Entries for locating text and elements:
- - - -

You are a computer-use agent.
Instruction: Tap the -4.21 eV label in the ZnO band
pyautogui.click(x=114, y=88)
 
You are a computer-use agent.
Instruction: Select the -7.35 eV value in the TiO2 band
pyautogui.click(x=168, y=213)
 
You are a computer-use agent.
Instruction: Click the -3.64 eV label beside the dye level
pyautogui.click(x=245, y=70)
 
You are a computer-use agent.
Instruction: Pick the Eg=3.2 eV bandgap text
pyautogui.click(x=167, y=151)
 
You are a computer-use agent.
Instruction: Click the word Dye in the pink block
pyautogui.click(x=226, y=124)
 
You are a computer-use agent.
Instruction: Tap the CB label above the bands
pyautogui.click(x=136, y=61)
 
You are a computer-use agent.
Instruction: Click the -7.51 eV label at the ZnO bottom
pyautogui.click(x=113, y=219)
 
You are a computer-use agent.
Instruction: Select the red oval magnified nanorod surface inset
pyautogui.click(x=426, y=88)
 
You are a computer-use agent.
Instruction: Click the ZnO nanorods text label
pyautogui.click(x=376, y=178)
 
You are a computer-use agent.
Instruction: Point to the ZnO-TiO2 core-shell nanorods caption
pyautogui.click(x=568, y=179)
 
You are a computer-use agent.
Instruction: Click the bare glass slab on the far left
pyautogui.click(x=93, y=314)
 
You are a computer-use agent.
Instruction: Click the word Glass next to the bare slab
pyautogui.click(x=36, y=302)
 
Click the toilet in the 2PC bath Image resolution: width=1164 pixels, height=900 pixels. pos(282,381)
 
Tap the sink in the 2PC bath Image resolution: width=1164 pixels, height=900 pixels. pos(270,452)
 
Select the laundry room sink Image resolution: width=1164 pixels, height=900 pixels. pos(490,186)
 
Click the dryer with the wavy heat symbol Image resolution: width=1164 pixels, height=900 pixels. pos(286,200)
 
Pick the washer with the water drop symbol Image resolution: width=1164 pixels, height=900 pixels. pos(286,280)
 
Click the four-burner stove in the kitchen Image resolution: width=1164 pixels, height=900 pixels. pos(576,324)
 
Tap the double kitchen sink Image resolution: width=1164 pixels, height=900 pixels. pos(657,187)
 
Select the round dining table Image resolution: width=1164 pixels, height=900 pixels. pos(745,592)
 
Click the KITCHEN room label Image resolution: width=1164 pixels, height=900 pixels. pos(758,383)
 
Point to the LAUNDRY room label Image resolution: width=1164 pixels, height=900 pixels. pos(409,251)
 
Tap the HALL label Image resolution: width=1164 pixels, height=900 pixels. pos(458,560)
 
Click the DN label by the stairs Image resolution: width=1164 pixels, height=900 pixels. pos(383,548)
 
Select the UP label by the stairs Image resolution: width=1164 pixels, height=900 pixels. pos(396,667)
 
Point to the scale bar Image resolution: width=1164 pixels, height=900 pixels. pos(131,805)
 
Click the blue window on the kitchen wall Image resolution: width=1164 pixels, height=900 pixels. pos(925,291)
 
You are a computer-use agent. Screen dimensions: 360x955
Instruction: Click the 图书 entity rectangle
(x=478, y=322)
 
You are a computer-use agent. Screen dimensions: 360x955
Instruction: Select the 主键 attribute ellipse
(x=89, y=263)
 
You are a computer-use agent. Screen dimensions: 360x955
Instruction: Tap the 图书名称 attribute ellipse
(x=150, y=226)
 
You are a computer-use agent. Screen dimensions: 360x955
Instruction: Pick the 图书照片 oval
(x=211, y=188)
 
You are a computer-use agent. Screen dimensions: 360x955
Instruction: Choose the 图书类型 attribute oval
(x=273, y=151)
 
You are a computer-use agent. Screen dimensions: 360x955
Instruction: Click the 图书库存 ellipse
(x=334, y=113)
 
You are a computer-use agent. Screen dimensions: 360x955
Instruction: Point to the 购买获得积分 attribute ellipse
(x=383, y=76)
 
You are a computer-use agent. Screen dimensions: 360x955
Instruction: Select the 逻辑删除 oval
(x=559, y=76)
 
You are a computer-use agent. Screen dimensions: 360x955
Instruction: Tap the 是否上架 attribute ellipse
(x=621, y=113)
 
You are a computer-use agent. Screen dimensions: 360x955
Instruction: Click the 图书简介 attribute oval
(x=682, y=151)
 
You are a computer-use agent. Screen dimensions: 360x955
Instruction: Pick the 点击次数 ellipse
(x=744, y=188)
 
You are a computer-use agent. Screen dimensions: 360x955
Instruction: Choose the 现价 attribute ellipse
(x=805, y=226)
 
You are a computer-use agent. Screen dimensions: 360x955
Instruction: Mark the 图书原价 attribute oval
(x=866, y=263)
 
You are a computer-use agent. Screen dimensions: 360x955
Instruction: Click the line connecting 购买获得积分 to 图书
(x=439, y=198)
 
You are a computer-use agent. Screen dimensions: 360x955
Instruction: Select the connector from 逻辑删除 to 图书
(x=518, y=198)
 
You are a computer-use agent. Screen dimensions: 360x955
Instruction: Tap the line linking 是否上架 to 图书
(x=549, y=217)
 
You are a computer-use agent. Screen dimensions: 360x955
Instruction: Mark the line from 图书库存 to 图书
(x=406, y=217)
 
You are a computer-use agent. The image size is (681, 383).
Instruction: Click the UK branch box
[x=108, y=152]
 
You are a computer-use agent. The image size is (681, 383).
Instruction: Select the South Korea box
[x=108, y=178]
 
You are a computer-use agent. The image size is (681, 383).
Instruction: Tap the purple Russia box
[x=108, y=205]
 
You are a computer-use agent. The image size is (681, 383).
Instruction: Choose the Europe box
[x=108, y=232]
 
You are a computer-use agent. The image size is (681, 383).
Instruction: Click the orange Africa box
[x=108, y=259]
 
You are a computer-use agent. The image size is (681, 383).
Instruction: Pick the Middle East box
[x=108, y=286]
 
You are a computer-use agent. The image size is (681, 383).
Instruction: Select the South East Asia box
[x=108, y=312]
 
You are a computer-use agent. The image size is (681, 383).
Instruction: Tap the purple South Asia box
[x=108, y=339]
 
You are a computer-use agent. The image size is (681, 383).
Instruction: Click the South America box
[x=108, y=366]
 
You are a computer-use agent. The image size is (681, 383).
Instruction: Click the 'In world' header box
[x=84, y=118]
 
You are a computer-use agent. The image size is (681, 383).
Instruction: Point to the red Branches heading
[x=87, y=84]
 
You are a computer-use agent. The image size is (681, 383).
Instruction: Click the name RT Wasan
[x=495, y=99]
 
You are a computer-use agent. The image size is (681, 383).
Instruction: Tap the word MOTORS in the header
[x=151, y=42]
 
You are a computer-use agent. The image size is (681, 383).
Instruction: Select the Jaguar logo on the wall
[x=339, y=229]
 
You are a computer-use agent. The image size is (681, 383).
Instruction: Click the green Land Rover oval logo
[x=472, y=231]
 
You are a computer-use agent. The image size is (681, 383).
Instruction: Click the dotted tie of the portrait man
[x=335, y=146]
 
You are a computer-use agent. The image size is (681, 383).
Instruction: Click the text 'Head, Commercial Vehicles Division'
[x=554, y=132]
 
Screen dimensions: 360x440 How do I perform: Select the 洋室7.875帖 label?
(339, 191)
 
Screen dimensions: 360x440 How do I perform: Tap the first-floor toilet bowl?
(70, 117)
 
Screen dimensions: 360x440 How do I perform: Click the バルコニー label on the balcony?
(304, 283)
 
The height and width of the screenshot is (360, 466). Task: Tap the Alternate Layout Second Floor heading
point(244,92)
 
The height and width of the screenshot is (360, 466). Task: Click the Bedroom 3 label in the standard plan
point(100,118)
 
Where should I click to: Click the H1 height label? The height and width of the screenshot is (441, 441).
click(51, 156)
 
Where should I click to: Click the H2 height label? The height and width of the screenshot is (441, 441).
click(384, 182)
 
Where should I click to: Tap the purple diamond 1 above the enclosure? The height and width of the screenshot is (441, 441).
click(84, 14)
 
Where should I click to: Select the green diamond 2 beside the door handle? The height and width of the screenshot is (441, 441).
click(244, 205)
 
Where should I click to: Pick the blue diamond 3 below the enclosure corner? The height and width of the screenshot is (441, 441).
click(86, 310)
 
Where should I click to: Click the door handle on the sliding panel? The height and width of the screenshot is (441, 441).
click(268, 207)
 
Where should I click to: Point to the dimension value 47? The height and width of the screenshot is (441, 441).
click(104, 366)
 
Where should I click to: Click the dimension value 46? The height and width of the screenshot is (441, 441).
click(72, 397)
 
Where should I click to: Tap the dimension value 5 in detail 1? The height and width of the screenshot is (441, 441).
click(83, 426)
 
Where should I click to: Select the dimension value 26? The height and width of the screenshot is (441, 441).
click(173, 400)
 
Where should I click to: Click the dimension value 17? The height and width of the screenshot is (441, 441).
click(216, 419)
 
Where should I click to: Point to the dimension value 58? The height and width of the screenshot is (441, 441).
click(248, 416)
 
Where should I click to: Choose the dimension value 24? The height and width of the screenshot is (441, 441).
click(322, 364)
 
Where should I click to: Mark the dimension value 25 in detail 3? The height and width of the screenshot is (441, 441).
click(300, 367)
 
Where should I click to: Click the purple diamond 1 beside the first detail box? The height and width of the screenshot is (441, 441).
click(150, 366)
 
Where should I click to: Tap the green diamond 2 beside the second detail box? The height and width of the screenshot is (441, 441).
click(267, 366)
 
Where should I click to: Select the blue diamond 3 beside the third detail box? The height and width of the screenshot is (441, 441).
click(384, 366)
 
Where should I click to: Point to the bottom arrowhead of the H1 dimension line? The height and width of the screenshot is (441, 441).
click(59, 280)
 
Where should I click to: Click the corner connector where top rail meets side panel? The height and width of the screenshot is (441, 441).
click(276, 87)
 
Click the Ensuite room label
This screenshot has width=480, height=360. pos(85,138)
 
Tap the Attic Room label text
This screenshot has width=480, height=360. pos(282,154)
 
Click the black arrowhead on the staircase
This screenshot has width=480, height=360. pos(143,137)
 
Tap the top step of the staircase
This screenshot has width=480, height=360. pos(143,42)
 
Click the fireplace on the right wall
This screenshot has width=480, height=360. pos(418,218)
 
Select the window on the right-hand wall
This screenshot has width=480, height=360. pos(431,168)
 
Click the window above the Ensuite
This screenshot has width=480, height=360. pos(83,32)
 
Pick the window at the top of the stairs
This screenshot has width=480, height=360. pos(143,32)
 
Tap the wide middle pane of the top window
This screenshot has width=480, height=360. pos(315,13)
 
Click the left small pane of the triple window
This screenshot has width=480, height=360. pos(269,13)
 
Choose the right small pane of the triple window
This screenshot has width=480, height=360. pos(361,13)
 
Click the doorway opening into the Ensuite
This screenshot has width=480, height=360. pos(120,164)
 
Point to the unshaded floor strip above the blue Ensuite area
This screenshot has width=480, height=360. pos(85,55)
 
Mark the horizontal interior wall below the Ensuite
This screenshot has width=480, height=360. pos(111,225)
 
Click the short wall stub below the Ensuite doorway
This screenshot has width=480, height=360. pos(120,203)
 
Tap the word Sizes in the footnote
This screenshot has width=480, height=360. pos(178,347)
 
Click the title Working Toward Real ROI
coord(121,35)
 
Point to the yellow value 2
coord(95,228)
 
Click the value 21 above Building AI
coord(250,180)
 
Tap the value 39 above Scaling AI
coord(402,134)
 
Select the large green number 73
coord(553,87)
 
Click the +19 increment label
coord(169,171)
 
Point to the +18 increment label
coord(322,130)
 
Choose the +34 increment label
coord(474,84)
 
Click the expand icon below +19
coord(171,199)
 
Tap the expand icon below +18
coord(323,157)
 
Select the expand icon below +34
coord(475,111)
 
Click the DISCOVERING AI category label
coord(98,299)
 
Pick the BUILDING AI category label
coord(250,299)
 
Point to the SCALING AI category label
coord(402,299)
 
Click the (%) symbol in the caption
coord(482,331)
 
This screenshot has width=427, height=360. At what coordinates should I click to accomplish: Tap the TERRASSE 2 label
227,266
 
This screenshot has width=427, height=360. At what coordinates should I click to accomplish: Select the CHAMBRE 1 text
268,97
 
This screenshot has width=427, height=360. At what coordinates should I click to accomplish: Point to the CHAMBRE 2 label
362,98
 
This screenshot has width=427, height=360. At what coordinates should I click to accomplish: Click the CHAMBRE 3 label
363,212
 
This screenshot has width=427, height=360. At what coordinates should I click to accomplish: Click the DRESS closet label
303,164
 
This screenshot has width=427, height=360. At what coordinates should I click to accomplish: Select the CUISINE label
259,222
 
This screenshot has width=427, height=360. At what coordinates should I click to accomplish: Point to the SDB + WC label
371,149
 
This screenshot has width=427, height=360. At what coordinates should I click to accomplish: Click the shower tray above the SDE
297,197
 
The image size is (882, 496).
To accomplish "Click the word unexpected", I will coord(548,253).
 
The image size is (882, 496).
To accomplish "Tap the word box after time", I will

- - - -

DO THIS:
Repeat the stretch of rows from the line containing "Tap the Attic Room label text" through the line containing "This screenshot has width=480, height=360. pos(120,164)", word for word.

RESULT OF THE TASK:
Tap the Attic Room label text
This screenshot has width=480, height=360. pos(282,154)
 
Click the black arrowhead on the staircase
This screenshot has width=480, height=360. pos(143,137)
 
Tap the top step of the staircase
This screenshot has width=480, height=360. pos(143,42)
 
Click the fireplace on the right wall
This screenshot has width=480, height=360. pos(418,218)
 
Select the window on the right-hand wall
This screenshot has width=480, height=360. pos(431,168)
 
Click the window above the Ensuite
This screenshot has width=480, height=360. pos(83,32)
 
Pick the window at the top of the stairs
This screenshot has width=480, height=360. pos(143,32)
 
Tap the wide middle pane of the top window
This screenshot has width=480, height=360. pos(315,13)
 
Click the left small pane of the triple window
This screenshot has width=480, height=360. pos(269,13)
 
Choose the right small pane of the triple window
This screenshot has width=480, height=360. pos(361,13)
 
Click the doorway opening into the Ensuite
This screenshot has width=480, height=360. pos(120,164)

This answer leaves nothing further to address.